6.3.10

Le cercle de famille - Nobuo KOJIMA



KOJIMA est un romancier du début du XXe siècle (il est né en 1915) qui a marqué la littérature japonaise contemporaine. Ce n’est qu’assez tardivement qu’il se fait connaître et commence à rencontrer une notoriété grandissante. Sa formation de base est celle d’un enseignant en littérature anglaise, figure dont nous retrouverons une double illustration dans le roman “Le cercle de famille”.


Pour plus d’informations sur l’auteur, n’hésitez pas à consulter le lien suivant :

http://www.shunkin.net/Auteurs/?author=214


“Le cercle de famille” est une peinture détaillée, intime, minutieuse comme le sont souvent les romans des grands auteurs nippons, du délitement progressif du cercle familial d’une famille japonaise typique du début des années soixante (le roman est paru en 1965).


Le personnage principal est un traducteur de langue anglaise qui découvre l'infidélité conjugale de son épouse. Celle-ci l’a trompée, sans que les circonstances soient jamais véritablement éclaircies, avec un soldat américain que le couple hébergeait en sa demeure.

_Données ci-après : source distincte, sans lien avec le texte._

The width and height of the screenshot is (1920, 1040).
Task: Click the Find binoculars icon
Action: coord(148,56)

Une infidélité qui marque un nouveau tournant dans une crise continue d’un couple en voie d’explosion. Pour tenter de sauver ce qui peut l’être encore, l’épouse, Tokiko, va entraîner son mari, Shunsuke, dans la construction d’une villa ultra-moderne, très américaine dans sa conception, dans la lointaine banlieue de Tokyo. Les factures s’amoncellent et la maison se révèle une source d’ennuis et de désillusions permanentes. Façon de dire que ce n’est pas un substitut qui permet de régler des problèmes de fond, évidence qu’adultes, nous oublions souvent.


Puis, un cercle vicieux va se mettre en route avec la maladie qui frappe durement Tokiko et finira par l’emporter.

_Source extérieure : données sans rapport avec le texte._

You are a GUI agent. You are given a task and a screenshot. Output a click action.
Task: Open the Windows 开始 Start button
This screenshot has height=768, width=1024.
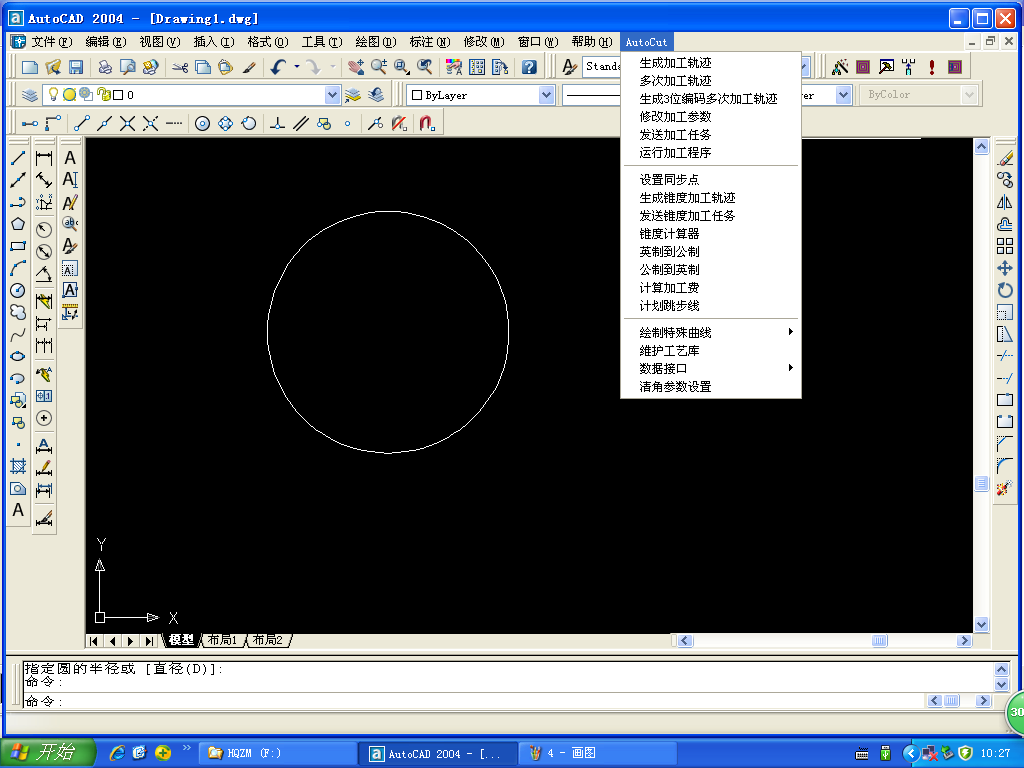(48, 753)
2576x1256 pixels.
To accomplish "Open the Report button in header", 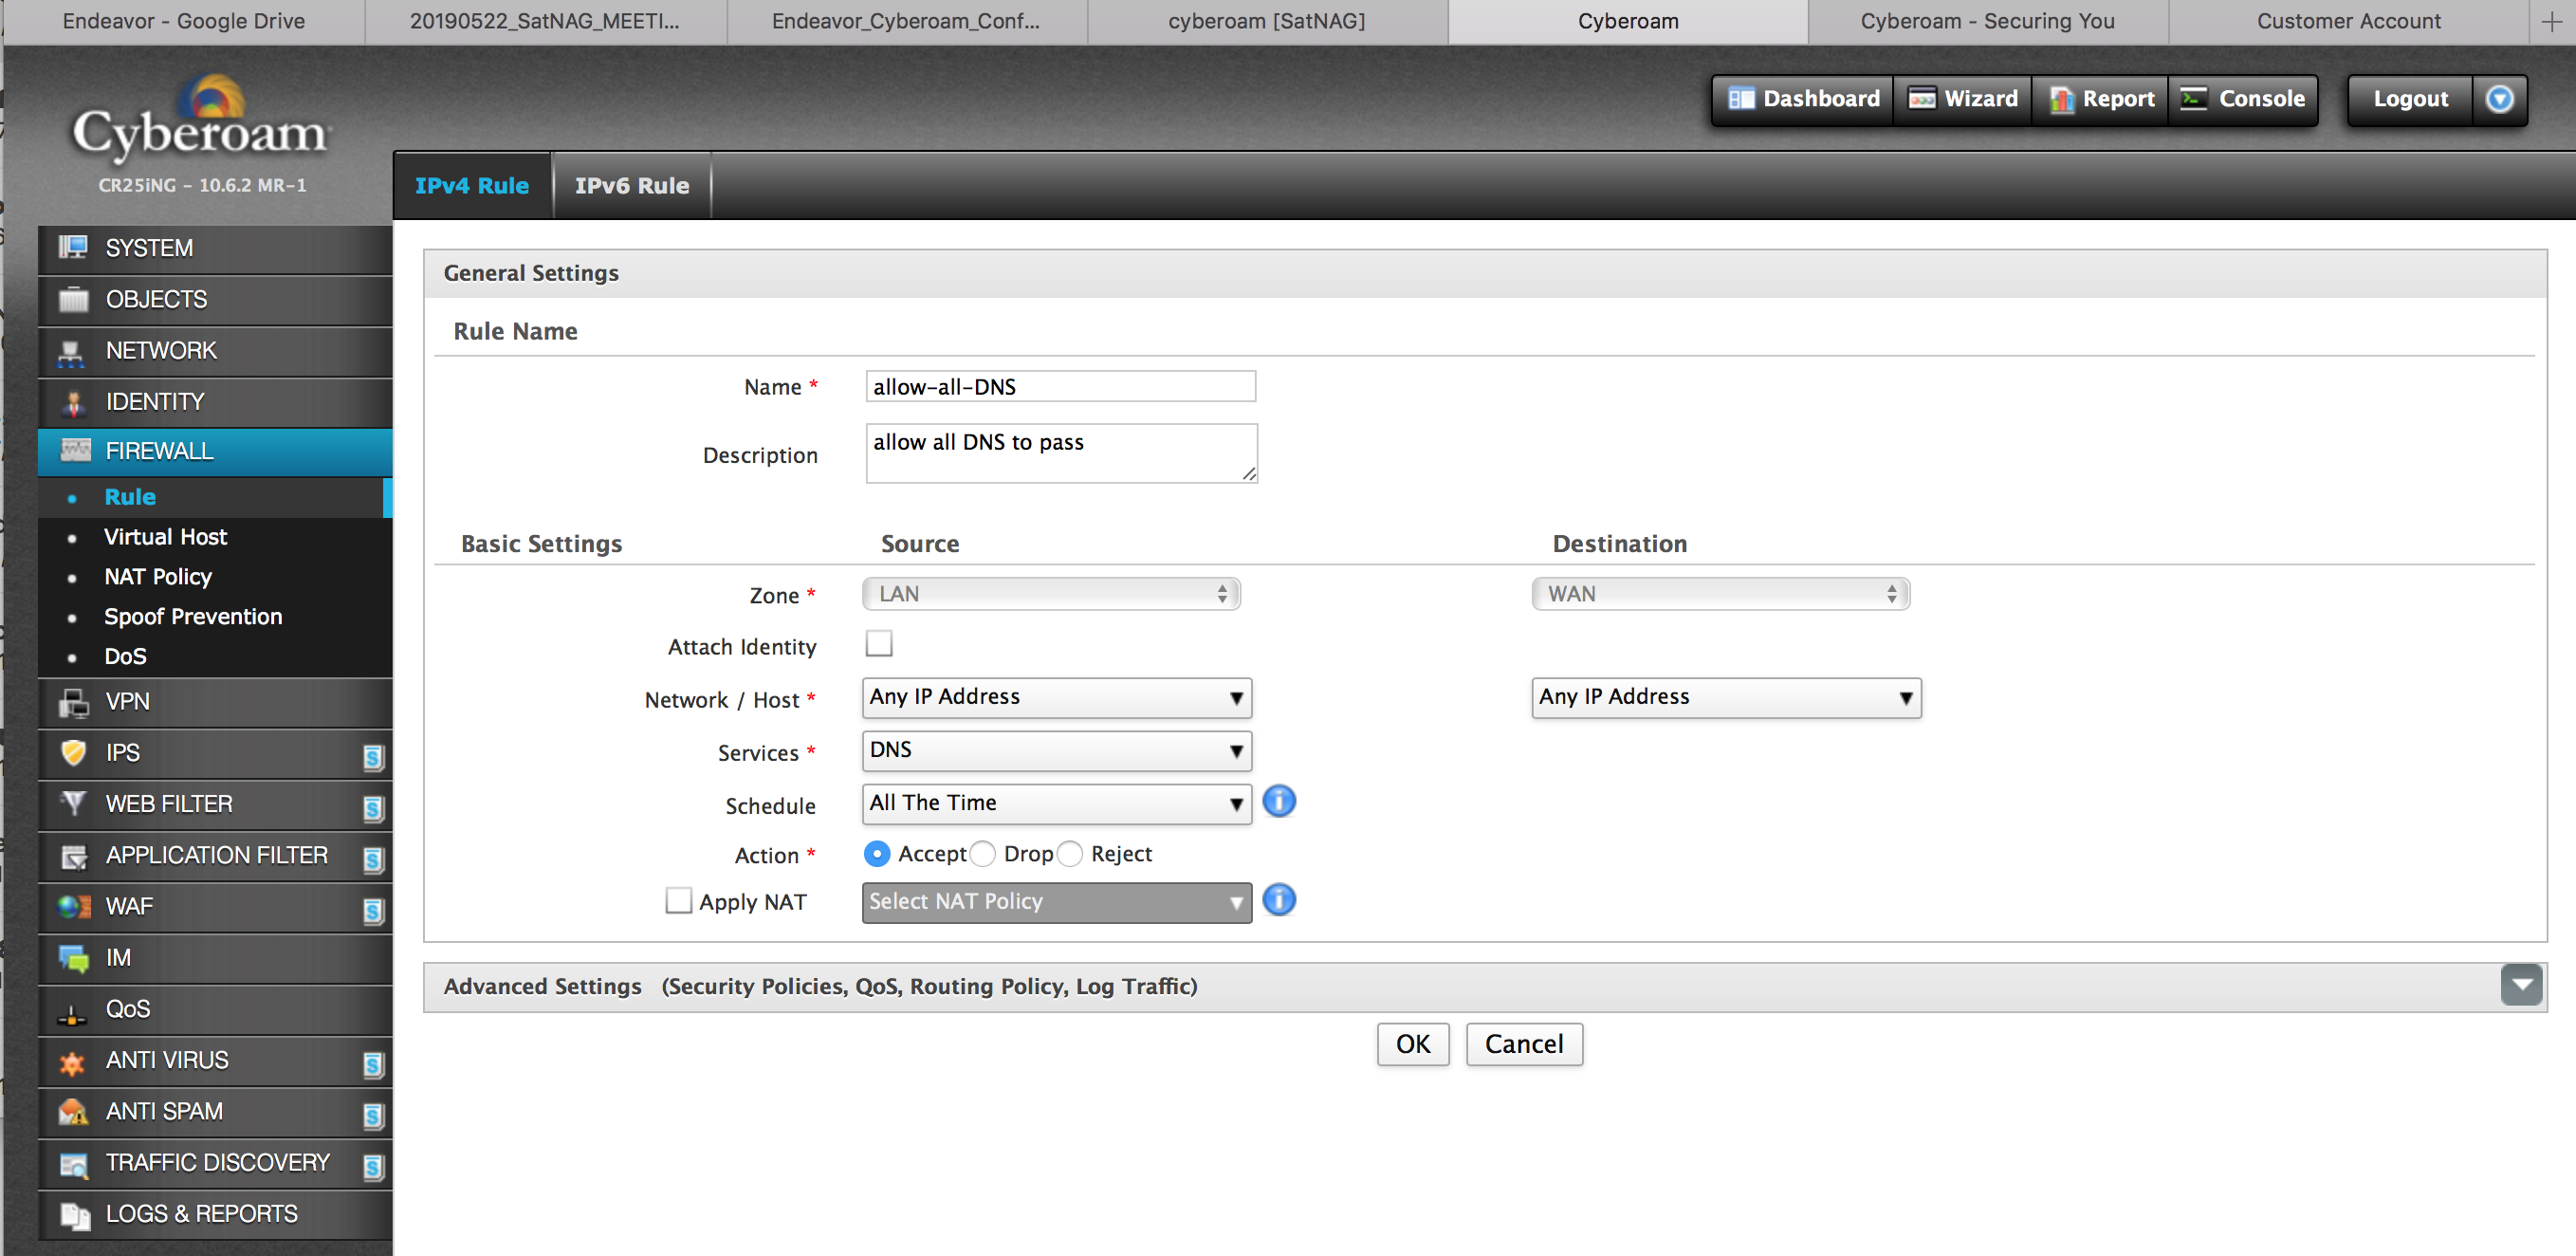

C’est à l’occasion de cette lente et douloureuse agonie que le couple va se resouder, se retrouver, comprendre, trop tard, en quoi la présence et l’existence de l’autre est ce qui donne un fort sens à sa propre vie.

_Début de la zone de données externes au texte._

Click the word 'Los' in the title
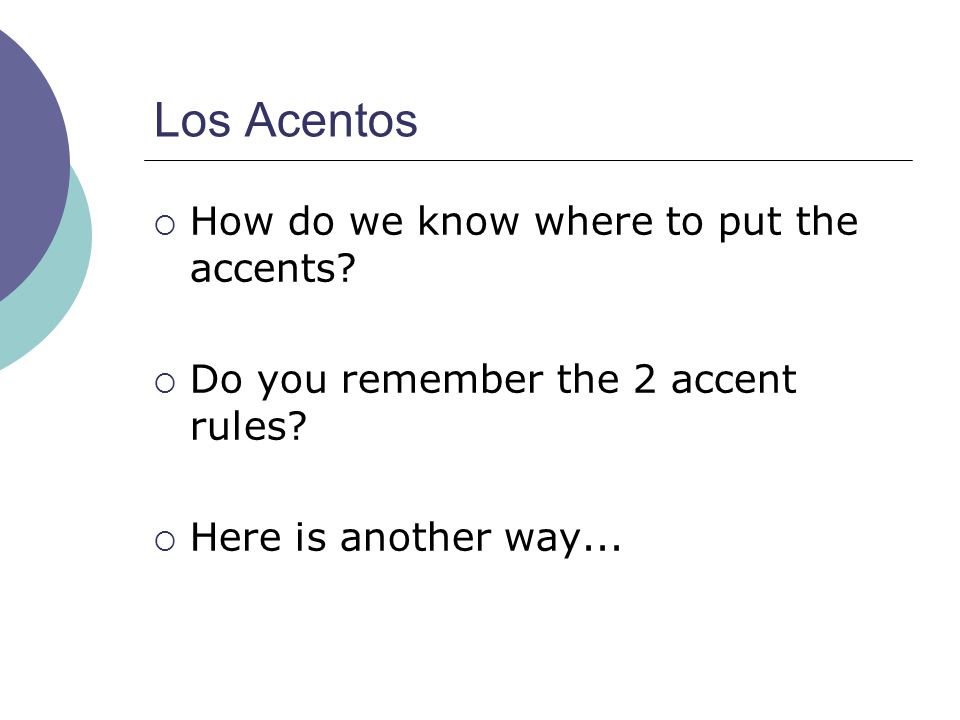click(192, 120)
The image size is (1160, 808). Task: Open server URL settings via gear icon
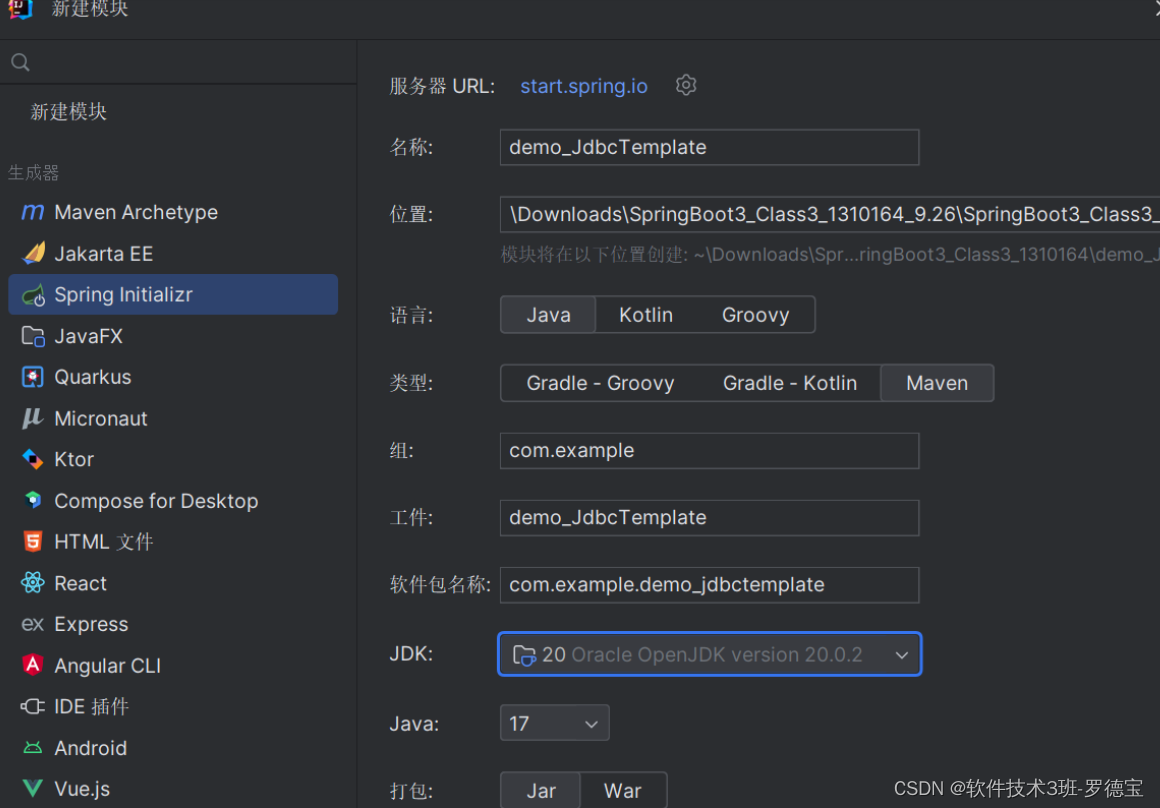point(686,85)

Mais la disparition de l’épouse et de la mère, qui était celle qui cimentait la famille face à un mari et père absents et décalé des préoccupations pratiques, va finir par faire exploser toute la famille.


Derrière la minutie déjà signalée se cache un style simplissime, souvent déroutant pour un lecteur occidental rationnel. Il est fréquent de glisser au détour d’une phrase d’un lieu à un autre, d’un personnage à l’autre, sans qu’aucune mention explicite ne soit là pour nous le signaler. A nous de comprendre en fonction des mots prononcés ou des pensées décrites, comme autant de petits cailloux pour nous permettre de suivre la piste d’une famille en crise.


Ce roman fut considéré comme l’archétype de l’impact de la vie moderne japonaise, post guerre mondiale, sur les valeurs traditionnelles et familiales qui finirent par être largement emportées.


Plus de quarante plus tard, le livre reste plus une curiosité historique pour tout amateur de littérature que comme une oeuvre majeure et indispensable.